USS Ronald Reagan docks in Busan as show of force against DPRK

World Today

An American nuclear-powered aircraft carrier is making a port call in the Republic of Korea’s southern city of Busan. The massive ship took part in joint naval exercises, and is seen as a show-of-force amid the tensions over Pyongyang’s recent missile and nuclear weapons testing.

CGTN’s Jack Barton got a first-hand look at warship’s capabilities.

Having spent a week conducting combat drills with South Korea’s navy, the United States’ Reagan Carrier Strike Group headed to the southern Korean port of Busan. At its heart is the USS Ronald Reagan, docking with a large portion of its aerial firepower on show.

“We have about 70 aircraft on board, a combination of strike fighter aircraft like the F-18 and variants,” according to Navy spokesperson David Levy. “Behind us we have the E2D early warning aircraft, as well as two types of helicopter squadrons on board”.

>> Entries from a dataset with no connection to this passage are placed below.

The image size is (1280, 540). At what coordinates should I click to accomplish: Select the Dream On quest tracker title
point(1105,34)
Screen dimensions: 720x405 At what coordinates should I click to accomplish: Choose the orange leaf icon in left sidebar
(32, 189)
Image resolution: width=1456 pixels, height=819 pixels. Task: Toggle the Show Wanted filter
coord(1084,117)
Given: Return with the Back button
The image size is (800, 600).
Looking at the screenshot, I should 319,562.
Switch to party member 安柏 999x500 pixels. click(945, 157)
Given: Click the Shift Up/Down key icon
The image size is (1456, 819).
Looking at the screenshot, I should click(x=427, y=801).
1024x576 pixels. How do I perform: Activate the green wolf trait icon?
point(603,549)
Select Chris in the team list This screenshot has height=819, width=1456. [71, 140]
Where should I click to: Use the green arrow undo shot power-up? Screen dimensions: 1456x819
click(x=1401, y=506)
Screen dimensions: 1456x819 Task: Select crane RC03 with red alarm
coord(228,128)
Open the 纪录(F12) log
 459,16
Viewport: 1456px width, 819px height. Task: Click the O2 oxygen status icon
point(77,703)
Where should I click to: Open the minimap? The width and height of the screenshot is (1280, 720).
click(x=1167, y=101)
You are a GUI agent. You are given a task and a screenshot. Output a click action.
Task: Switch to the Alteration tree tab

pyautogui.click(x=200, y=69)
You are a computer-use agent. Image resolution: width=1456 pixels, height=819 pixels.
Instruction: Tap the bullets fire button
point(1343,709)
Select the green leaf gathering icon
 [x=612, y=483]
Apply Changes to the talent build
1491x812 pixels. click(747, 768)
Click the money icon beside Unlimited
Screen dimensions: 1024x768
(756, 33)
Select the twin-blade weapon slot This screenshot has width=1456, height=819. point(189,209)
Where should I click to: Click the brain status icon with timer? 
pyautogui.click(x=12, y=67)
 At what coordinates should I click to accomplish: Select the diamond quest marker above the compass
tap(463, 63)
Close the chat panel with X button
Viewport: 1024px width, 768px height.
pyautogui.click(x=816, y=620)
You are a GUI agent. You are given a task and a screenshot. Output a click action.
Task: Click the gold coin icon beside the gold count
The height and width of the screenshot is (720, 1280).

At 100,000 tons and with a crew of about 5,000, the nuclear powered aircraft carrier is the largest American warship in Asia.

The Democratic People’s Republic of Korea calls the Reagan, and the accompanying carrier group, a provocation.

Pyongyang says its own nuclear and missile programs are a response to what it sees as the U.S. and South Korea constantly practicing for an alleged invasion.

Seoul and Washington argue the exercises are a purely defensive routine happening since the 1950s.

WATERS SOUTH OF JAPAN (Oct. 16, 2015) An F/A-18F Super Hornet attached to the Diamondbacks of Strike Fighter Squadron (VFA) 102 prepares to launch from flight deck of the U.S. Navy’s only forward-deployed aircraft carrier USS Ronald Reagan (CVN 76). (U.S. Navy photo by Mass Communication Specialist 3rd Class Nathan Burke/Released)

“We have been conducting these routinely scheduled, transparent exercises for the entire duration of that alliance,” Rear Admiral Marc Dalton said. “The purpose of those exercises it to enable the combined defense of South Korea, and have been throughout.”

South Korea’s president Moon Jae-in recently struck an agreement with U.S. President Donald Trump to make the deployment of assets – like the Ronald Reagan as well as strategic bombers – more routine.

This move is likely to further anger the DPRK, which has conducted more missile tests under Kim Jong-un that under his father and grandfather combined. An unprecedented spate of weapons tests by Pyongyang, which include two missiles that flew over Japan and a sixth nuclear test, have further raised tensions in East Asia.